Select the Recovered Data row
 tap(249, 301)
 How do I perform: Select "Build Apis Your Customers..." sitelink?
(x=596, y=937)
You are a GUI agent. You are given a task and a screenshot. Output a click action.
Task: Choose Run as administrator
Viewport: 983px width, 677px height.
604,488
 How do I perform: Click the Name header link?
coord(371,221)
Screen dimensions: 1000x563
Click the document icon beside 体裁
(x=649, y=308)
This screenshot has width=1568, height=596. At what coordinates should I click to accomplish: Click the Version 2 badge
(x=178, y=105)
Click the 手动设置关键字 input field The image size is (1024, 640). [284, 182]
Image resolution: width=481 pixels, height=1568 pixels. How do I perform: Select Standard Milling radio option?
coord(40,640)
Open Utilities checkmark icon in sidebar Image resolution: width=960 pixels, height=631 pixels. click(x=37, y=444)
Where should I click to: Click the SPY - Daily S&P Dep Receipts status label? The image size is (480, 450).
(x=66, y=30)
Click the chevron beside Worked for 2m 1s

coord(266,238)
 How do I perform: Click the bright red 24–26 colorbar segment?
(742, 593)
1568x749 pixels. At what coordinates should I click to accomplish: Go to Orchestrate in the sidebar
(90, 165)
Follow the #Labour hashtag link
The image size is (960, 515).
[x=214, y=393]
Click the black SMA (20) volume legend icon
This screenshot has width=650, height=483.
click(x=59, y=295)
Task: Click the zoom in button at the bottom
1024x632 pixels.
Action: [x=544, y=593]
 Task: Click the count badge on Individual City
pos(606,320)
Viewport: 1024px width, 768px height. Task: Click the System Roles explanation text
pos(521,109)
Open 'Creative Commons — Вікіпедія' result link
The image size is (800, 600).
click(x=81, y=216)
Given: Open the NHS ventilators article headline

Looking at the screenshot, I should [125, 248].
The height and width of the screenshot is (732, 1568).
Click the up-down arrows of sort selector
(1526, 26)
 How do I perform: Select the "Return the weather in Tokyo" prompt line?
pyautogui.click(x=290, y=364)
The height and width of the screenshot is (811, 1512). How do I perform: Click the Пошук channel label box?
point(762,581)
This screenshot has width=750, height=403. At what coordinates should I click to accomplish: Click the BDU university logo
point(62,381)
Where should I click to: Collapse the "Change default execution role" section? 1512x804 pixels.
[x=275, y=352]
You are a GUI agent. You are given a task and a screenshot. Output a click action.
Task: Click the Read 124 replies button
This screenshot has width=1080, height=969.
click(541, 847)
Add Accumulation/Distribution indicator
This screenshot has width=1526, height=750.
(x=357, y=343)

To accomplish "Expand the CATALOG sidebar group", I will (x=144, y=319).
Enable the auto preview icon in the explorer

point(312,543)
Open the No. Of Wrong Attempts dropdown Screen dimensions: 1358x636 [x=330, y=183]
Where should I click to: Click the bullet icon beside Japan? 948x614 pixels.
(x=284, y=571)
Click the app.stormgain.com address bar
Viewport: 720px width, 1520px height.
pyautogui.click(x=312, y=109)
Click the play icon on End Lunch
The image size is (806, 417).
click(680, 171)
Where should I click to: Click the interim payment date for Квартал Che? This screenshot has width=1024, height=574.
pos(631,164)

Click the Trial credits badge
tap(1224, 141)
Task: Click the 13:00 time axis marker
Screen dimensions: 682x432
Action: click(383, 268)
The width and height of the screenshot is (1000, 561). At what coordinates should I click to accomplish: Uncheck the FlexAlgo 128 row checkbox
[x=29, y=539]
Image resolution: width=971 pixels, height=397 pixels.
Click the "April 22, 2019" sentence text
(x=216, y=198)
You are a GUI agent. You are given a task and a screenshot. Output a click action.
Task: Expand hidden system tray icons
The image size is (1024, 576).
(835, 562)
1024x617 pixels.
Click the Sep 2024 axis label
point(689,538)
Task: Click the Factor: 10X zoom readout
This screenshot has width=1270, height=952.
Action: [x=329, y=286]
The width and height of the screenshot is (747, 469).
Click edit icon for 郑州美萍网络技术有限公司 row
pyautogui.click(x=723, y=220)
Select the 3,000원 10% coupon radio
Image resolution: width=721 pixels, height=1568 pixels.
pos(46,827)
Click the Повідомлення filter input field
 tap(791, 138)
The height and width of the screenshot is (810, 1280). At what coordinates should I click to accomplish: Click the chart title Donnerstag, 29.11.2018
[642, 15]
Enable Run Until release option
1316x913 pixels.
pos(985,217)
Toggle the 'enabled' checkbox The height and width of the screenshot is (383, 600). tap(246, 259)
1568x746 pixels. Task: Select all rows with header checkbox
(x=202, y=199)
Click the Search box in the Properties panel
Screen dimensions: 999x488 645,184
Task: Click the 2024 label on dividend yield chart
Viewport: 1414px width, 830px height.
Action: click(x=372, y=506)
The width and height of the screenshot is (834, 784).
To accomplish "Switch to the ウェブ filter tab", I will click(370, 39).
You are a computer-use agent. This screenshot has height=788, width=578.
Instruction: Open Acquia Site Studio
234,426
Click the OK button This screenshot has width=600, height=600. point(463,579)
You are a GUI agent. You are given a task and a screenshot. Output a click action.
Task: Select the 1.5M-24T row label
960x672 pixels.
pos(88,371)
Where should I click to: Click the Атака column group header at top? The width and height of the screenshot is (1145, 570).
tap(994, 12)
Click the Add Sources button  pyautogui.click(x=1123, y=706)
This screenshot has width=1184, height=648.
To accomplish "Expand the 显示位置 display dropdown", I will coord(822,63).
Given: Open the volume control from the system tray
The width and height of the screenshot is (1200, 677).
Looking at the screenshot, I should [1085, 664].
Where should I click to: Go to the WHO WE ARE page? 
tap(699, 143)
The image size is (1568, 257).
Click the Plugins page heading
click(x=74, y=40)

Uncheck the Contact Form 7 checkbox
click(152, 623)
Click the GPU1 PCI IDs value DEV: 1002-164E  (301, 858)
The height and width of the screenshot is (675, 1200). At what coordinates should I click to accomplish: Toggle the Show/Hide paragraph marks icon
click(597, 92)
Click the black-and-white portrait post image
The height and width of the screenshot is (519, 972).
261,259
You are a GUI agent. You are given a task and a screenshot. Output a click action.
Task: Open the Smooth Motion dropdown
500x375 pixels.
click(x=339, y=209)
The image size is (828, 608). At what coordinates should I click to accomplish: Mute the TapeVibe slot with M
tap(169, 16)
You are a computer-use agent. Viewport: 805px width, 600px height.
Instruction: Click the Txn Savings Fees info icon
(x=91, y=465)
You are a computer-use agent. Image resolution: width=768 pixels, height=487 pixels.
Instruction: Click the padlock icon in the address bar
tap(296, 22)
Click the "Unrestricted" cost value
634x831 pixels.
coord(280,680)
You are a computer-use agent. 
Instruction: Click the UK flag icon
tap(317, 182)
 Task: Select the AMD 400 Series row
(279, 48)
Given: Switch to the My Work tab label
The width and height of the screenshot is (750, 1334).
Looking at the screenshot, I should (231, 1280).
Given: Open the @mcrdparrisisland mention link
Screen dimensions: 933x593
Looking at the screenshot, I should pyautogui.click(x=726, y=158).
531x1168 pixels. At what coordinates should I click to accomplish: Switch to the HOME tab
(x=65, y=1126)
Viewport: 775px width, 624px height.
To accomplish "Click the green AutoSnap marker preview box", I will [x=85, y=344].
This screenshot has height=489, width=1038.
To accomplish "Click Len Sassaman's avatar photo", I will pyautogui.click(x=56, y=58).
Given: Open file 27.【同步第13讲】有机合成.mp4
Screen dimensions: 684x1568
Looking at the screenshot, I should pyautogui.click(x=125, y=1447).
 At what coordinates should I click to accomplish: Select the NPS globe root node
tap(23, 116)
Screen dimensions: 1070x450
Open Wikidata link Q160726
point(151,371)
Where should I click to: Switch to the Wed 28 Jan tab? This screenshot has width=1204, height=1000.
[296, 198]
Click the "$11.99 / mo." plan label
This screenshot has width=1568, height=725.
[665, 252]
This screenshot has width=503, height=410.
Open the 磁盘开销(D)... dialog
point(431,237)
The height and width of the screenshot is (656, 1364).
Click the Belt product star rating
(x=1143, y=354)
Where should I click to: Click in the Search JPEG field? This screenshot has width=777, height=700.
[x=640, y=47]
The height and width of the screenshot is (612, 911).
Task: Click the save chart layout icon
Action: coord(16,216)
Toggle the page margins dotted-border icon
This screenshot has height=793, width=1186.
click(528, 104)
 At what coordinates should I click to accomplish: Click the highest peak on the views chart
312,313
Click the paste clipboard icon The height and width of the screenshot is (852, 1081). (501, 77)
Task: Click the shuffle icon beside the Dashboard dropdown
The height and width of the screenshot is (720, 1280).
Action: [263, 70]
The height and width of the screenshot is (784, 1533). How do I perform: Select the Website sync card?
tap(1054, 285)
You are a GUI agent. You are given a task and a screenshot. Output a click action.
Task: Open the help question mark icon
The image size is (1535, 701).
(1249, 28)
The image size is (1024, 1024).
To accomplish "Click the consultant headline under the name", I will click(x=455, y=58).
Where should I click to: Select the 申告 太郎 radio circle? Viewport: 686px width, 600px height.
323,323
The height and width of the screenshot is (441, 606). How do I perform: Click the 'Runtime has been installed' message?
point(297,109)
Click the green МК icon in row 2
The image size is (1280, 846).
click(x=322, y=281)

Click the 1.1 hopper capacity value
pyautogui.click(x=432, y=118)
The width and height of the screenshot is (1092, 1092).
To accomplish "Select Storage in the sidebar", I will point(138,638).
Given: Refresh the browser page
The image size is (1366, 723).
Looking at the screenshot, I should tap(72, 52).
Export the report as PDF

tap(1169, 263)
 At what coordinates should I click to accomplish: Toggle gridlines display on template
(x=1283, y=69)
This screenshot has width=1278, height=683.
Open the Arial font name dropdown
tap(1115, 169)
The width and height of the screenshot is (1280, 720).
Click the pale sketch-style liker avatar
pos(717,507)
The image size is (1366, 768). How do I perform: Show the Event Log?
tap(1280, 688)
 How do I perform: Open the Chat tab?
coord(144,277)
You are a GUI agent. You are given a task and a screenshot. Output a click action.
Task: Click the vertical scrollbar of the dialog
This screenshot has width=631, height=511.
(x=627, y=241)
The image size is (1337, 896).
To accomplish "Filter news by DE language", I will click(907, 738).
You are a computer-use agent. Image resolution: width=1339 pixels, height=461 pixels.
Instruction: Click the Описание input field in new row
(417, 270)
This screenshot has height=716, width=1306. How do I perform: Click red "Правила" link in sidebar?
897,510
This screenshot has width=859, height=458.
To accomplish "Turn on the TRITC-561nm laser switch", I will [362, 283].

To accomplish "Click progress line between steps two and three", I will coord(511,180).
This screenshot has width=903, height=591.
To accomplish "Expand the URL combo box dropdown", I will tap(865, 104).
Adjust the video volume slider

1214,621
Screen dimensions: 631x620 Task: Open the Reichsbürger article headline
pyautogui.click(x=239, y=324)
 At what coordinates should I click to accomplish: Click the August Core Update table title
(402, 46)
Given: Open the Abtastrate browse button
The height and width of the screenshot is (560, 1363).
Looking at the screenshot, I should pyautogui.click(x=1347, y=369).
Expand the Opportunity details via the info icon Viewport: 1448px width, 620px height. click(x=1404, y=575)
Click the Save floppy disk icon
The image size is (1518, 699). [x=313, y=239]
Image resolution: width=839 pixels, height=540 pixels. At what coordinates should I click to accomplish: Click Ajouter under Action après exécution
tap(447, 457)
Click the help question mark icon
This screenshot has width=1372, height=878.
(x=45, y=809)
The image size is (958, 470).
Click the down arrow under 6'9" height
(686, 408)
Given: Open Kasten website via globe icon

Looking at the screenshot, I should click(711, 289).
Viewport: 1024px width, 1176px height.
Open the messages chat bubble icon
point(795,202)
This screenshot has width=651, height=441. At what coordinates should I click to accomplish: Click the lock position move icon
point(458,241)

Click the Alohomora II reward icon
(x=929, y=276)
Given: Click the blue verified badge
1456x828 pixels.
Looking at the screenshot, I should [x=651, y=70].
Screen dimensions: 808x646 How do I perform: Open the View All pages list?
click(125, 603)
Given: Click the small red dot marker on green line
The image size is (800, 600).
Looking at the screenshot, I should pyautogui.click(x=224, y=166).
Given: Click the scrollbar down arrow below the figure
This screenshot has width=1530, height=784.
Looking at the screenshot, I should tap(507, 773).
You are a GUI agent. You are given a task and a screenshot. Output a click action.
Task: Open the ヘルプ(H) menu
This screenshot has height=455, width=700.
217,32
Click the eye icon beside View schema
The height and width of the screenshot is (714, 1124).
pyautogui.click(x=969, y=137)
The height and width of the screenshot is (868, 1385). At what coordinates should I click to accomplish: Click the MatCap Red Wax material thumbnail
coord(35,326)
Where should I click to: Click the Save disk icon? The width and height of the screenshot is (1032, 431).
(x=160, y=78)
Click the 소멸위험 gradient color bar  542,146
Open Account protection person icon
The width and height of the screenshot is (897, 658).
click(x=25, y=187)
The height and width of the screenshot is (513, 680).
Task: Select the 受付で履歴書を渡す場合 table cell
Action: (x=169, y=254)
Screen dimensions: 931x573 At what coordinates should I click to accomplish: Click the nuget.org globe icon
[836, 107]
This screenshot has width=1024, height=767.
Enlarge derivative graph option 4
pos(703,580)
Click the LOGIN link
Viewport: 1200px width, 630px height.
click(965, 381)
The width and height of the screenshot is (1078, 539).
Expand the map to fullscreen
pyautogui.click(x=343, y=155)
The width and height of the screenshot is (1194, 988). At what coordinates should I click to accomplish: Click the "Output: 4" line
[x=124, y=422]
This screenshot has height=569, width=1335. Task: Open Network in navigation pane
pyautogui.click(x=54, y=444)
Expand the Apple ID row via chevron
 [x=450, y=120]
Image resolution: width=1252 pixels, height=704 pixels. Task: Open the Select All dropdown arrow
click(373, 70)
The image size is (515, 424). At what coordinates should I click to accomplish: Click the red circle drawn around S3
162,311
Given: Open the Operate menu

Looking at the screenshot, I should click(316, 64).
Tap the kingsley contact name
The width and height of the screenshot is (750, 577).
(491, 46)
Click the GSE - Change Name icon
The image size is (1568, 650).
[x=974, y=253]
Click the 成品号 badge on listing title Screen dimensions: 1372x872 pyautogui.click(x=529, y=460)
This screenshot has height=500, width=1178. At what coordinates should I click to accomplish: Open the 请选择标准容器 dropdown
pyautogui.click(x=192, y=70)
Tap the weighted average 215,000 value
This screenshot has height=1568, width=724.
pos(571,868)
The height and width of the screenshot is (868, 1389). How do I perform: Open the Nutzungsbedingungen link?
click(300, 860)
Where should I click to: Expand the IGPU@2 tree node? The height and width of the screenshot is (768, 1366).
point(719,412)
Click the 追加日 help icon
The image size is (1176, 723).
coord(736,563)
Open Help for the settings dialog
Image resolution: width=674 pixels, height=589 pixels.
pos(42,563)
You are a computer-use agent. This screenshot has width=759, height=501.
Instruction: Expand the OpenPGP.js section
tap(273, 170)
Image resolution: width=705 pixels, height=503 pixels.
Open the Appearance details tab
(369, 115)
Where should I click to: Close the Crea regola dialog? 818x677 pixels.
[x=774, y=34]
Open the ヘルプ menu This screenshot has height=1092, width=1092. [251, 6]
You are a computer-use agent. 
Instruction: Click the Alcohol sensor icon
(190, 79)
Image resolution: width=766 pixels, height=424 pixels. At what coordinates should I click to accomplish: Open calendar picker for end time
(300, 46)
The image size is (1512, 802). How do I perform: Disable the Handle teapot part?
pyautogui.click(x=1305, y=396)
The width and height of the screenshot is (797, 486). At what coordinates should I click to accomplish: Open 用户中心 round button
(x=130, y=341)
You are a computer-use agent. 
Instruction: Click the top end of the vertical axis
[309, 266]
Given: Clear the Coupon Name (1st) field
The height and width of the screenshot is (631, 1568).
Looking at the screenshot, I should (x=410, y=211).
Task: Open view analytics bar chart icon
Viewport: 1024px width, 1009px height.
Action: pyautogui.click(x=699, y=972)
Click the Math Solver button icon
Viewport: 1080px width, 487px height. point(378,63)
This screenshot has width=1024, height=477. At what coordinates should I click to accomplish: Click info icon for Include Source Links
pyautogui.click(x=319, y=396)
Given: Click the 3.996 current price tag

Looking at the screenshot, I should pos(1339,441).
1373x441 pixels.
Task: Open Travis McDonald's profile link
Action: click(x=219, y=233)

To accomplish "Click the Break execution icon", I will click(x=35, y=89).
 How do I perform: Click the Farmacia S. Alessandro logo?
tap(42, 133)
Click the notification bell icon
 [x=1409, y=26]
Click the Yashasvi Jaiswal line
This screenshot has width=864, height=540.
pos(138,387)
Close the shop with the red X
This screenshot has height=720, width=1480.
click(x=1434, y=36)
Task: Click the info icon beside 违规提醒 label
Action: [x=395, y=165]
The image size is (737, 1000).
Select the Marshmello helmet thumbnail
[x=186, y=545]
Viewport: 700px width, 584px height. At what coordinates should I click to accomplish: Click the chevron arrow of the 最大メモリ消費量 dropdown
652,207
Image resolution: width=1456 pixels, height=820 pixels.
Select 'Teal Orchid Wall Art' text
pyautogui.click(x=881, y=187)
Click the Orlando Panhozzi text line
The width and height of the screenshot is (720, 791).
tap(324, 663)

■ TASK DESCRIPTION ■
From the listing above, return the lines starting at the one with "Where should I click to: Go" and ending at the one with "Given: Switch to the My Work tab label", both kept, exactly as they appear and nothing more.

■ OUTPUT OF THE TASK ■
Where should I click to: Go to the WHO WE ARE page? 
tap(699, 143)
The image size is (1568, 257).
Click the Plugins page heading
click(x=74, y=40)

Uncheck the Contact Form 7 checkbox
click(152, 623)
Click the GPU1 PCI IDs value DEV: 1002-164E  (301, 858)
The height and width of the screenshot is (675, 1200). At what coordinates should I click to accomplish: Toggle the Show/Hide paragraph marks icon
click(597, 92)
Click the black-and-white portrait post image
The height and width of the screenshot is (519, 972).
261,259
You are a GUI agent. You are given a task and a screenshot. Output a click action.
Task: Open the Smooth Motion dropdown
500x375 pixels.
click(x=339, y=209)
The image size is (828, 608). At what coordinates should I click to accomplish: Mute the TapeVibe slot with M
tap(169, 16)
You are a computer-use agent. Viewport: 805px width, 600px height.
Instruction: Click the Txn Savings Fees info icon
(x=91, y=465)
You are a computer-use agent. Image resolution: width=768 pixels, height=487 pixels.
Instruction: Click the padlock icon in the address bar
tap(296, 22)
Click the "Unrestricted" cost value
634x831 pixels.
coord(280,680)
You are a computer-use agent. 
Instruction: Click the UK flag icon
tap(317, 182)
 Task: Select the AMD 400 Series row
(279, 48)
Given: Switch to the My Work tab label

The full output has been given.